Es ist ein richtiges problem. Es ist nicht realistisch, damit ich ständig meine Kunden neuen Versionen der RT Lizenzen anschaffen.
Eine reale Lösung würde sein mehrere Versionen von WinCC Flexible auf den gleichen PC anbringen zu dürfen. Oder den Compiler für die vorhergehenden Versionen in der neuesten Version von WinCC Flexible einfach hinzufügen.

edit:
Ich habe ein screenshot hinzugefügt.

Die Verbesserungen scheinen mir verhältnismäßig klein. Sie sollten es WinCC flexible 2005 SP2 genannt haben. 
Ich bleibe vermutlich mit 2005 SP1 bis Version 2008 (oder 2009?).


----------



## Markus (8 August 2007)

IBFS schrieb:


> Ich frag mich gerade, wie das dann mit der Sprachumschaltung in dem
> speziellen Editor funktionieren soll.

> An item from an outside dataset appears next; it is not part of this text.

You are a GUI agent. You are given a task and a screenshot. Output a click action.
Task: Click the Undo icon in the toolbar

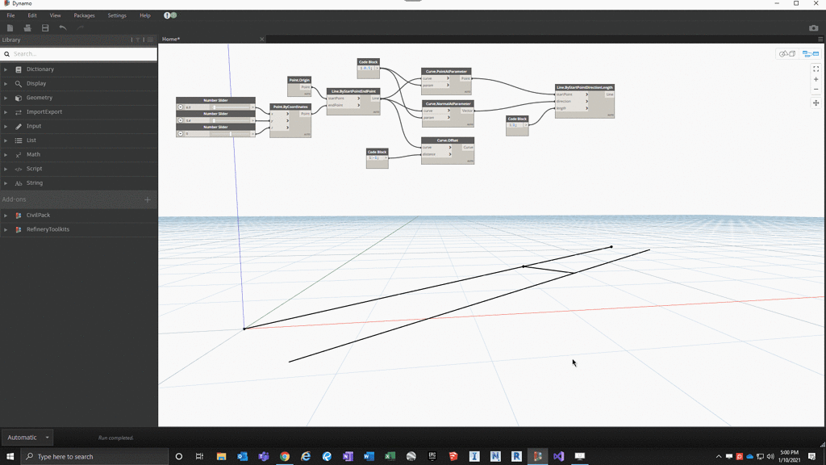(x=63, y=27)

Vielleicht durch "RAUTEN" anstelle der VARs.
> 
> Das würde schon ein paar Keise ziehen. Ich möchte das nicht konsistent programmieren müssen.


 
jaja - am besten schaffen wir normal stringvariablen für e/a felder dann auch wieder ab?!

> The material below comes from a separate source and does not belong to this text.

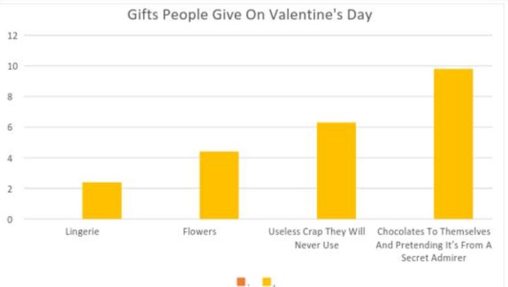
Task: Click the orange legend swatch
Action: (x=241, y=282)
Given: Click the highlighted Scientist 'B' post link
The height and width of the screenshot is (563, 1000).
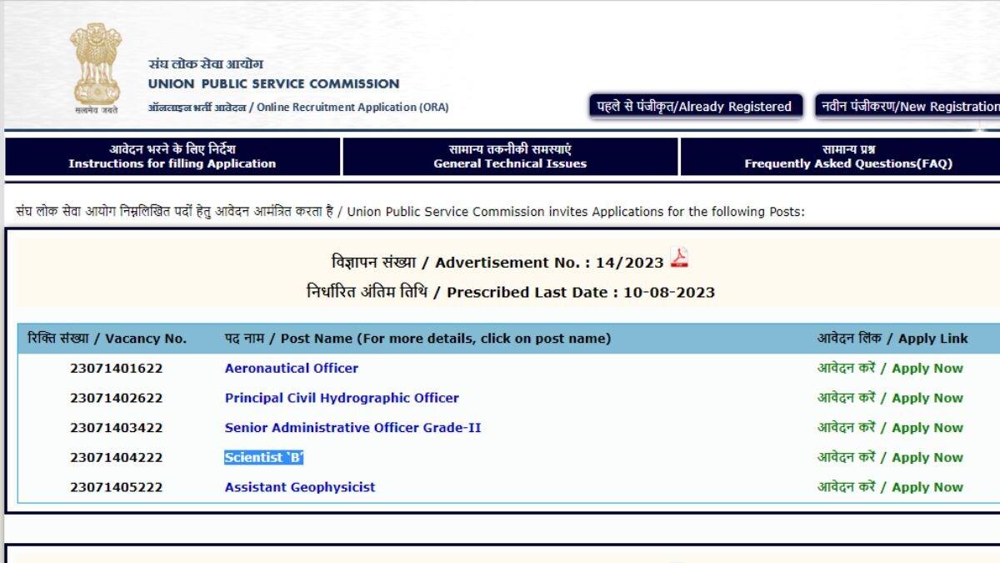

da es variablen sind darf jeder einstellen was er will.

ich denke bei sowas immer an daten aus der produktion wie barcodes, rezeptnummern/namen, teiletypen, rohstoffe,...


gerade bei selbsgestrickten rezepturverwaltungen fluche ich immer wieder über diese fehlende funktion. ich will ein dropdownfeld das die variablen mit den rezeptnamen enthält. so wie bei der rezeptverwaltung von winccflex und protool auch.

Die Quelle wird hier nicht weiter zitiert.